§ TASK DIRECTIONS
Wherever "area" turns up in the entries, copy out the line that holds it.

§ INFORMATION GIVEN
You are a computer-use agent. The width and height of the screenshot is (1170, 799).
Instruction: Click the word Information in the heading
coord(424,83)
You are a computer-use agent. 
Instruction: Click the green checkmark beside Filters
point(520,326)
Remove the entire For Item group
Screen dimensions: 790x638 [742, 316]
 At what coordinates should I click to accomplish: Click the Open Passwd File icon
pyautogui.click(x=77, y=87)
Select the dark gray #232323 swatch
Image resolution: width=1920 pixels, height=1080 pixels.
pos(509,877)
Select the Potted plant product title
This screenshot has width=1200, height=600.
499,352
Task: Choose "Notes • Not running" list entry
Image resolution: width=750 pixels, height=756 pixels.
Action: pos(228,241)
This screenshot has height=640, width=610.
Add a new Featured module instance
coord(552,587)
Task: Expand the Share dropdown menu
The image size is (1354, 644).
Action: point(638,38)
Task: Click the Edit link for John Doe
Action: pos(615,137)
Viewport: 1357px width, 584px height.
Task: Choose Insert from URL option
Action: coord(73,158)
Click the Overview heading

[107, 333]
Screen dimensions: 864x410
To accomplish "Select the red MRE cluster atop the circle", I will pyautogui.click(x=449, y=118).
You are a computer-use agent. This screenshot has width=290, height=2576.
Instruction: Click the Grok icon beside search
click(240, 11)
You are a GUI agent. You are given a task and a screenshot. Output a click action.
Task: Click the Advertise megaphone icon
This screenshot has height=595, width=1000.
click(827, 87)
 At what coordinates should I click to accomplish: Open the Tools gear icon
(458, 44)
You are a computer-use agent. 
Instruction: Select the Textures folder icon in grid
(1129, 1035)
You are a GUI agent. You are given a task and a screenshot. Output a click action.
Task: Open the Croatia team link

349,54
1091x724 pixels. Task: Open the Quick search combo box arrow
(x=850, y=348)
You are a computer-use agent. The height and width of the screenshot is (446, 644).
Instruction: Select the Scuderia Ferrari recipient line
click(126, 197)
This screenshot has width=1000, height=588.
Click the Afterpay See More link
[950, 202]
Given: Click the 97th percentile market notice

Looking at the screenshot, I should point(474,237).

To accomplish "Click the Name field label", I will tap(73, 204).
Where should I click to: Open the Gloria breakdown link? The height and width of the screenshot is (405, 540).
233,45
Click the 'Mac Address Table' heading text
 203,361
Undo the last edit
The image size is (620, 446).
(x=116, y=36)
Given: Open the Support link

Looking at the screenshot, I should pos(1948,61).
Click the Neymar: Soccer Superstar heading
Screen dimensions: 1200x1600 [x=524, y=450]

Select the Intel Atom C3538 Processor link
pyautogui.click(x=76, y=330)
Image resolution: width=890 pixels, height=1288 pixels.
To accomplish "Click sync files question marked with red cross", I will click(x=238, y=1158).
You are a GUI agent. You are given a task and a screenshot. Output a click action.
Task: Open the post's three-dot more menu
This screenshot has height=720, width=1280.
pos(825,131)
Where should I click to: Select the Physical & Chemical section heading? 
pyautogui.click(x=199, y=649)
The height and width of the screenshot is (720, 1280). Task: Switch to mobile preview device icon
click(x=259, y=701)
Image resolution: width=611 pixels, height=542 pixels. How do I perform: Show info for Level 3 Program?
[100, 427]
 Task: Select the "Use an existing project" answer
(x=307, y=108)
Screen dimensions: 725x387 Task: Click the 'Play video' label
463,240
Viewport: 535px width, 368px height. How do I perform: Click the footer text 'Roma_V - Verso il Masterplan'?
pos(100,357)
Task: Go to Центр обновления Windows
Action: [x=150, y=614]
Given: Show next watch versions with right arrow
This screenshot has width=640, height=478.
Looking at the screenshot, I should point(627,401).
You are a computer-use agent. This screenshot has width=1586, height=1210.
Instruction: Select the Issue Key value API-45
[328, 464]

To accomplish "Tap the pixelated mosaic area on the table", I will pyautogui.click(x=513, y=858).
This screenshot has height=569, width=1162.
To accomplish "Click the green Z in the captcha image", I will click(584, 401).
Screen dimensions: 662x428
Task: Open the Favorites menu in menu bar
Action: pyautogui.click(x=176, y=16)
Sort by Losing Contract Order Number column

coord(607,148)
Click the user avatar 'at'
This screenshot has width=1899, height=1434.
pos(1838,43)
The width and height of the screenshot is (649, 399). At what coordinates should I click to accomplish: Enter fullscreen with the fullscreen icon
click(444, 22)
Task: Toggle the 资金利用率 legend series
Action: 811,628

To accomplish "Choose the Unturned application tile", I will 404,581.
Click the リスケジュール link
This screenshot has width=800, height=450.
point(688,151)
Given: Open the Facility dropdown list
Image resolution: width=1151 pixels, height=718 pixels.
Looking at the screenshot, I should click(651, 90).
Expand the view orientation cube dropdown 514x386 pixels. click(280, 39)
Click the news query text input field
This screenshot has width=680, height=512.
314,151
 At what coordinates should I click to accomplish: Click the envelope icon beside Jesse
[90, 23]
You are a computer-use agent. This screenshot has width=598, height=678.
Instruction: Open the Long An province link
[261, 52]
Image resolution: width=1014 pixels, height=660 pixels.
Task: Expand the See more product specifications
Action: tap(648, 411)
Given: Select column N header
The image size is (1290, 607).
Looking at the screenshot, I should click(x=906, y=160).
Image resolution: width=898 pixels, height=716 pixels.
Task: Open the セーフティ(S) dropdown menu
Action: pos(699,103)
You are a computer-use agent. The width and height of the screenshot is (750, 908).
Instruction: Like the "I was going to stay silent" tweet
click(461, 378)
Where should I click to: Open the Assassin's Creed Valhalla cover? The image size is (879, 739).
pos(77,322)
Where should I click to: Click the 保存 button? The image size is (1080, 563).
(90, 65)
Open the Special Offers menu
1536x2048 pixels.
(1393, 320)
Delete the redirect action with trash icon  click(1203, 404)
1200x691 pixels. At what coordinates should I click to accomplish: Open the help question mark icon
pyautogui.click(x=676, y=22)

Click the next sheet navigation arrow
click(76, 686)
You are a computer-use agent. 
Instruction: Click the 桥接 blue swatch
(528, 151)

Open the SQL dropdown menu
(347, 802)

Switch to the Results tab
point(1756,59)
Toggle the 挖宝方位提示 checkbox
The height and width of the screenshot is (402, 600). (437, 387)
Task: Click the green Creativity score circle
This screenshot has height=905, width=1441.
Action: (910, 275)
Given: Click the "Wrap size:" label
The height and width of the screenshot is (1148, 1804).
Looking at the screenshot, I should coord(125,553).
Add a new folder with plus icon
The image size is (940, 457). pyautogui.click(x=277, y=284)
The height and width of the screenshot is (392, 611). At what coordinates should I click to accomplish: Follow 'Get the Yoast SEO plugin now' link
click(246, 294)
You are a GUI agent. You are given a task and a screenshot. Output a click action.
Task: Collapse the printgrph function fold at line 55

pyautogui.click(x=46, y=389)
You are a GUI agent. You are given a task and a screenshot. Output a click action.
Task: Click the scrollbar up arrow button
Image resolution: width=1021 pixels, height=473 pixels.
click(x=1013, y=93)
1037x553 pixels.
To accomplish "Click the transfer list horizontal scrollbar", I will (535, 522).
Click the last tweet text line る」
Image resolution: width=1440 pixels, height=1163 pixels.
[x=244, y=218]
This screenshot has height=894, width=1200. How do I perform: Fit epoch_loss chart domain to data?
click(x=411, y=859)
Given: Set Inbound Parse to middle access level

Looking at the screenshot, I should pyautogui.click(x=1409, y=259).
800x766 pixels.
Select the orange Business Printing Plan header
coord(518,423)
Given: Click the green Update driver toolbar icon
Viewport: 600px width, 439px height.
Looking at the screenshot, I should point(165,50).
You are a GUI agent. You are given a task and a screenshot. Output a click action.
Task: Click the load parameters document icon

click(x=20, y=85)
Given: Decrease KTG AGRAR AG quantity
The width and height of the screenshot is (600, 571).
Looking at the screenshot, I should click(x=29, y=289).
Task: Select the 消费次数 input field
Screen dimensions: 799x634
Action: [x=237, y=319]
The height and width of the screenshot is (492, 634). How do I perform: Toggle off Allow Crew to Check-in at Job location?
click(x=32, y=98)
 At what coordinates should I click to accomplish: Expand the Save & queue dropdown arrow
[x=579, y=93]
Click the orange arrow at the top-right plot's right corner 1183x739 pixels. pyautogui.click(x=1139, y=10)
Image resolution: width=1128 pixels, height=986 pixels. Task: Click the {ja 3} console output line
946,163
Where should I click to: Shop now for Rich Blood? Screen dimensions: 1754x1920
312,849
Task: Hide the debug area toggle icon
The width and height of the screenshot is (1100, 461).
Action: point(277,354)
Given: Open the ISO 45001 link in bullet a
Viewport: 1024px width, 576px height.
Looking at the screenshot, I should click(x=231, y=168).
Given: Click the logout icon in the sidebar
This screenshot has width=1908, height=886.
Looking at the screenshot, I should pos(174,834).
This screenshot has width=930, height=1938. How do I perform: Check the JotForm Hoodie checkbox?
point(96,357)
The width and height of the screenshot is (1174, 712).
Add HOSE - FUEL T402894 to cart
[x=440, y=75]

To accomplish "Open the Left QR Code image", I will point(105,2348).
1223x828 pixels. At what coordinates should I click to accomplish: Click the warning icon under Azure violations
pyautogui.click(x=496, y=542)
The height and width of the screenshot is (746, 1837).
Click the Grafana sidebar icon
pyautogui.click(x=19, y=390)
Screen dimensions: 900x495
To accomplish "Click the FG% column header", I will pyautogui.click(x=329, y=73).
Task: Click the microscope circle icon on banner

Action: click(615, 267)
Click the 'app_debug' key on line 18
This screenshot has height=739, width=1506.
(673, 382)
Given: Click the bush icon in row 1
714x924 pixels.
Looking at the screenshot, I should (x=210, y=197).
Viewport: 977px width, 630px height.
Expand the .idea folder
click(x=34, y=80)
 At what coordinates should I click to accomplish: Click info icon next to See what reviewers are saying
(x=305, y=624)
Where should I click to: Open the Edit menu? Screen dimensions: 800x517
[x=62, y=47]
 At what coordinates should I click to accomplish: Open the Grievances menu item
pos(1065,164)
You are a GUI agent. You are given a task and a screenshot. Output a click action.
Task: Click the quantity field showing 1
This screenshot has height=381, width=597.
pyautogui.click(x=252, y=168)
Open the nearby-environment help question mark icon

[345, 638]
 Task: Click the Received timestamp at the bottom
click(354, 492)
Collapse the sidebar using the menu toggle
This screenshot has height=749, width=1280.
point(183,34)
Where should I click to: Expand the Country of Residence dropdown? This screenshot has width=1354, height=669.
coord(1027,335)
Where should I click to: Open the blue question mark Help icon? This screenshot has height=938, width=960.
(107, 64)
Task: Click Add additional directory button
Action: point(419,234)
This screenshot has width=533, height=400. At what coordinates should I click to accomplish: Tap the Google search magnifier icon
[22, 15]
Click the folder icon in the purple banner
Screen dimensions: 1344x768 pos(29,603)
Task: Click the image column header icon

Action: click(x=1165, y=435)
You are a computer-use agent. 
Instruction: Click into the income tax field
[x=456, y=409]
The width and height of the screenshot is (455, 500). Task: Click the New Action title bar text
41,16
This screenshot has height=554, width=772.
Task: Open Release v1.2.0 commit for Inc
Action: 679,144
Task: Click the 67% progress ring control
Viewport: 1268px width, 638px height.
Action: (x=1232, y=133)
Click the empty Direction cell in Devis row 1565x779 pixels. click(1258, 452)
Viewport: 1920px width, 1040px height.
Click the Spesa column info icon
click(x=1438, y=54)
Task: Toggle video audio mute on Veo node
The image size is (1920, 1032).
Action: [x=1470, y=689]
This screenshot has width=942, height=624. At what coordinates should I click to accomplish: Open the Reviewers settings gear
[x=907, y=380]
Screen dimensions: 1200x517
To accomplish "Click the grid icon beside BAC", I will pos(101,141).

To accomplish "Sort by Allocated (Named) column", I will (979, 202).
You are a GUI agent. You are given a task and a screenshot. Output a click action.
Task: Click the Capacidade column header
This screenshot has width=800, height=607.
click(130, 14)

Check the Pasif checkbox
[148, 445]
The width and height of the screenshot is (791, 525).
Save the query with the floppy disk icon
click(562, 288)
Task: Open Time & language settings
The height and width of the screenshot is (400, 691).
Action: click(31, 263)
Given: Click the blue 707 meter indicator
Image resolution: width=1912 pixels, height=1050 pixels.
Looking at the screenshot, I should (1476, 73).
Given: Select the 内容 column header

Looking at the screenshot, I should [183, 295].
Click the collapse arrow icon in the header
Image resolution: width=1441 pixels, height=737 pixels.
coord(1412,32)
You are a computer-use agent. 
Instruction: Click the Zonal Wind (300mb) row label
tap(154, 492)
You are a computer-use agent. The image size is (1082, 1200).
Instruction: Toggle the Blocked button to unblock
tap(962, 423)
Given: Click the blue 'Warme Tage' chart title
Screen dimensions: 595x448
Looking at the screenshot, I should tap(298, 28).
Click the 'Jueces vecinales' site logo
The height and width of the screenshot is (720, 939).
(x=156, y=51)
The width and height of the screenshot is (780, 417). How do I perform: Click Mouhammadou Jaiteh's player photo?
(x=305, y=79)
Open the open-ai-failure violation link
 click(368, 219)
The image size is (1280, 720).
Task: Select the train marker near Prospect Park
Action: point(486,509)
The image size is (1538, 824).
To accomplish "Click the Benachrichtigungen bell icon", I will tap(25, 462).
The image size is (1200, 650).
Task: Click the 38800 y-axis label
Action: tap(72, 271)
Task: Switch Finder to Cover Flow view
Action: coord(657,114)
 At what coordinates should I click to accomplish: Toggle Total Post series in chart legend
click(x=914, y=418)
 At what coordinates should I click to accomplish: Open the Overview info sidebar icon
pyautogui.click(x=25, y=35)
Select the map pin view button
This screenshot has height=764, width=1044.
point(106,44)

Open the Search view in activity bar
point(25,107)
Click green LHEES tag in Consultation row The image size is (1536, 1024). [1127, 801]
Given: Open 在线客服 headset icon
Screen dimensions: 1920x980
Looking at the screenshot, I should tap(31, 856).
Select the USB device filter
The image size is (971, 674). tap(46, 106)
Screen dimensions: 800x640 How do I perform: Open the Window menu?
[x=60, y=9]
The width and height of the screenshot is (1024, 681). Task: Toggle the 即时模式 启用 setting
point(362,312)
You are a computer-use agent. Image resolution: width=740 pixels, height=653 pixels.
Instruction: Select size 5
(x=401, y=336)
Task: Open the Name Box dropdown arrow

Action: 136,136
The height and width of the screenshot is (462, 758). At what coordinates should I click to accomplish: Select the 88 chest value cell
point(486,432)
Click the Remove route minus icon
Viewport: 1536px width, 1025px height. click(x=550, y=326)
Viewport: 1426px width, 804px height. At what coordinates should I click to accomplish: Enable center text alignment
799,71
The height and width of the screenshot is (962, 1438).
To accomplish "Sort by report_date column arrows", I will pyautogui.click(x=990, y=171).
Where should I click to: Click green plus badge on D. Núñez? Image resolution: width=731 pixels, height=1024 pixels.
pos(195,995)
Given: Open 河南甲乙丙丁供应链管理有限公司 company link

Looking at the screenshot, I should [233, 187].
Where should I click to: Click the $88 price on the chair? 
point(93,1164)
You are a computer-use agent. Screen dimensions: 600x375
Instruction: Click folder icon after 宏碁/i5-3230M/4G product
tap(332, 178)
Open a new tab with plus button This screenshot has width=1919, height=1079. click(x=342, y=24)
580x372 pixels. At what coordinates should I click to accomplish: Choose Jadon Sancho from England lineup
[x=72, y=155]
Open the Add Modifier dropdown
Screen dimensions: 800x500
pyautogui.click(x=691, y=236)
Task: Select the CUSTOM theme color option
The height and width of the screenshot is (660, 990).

§ EXERCISE RESPONSE
To accomplish "Tap the pixelated mosaic area on the table", I will pyautogui.click(x=513, y=858).
Task: Hide the debug area toggle icon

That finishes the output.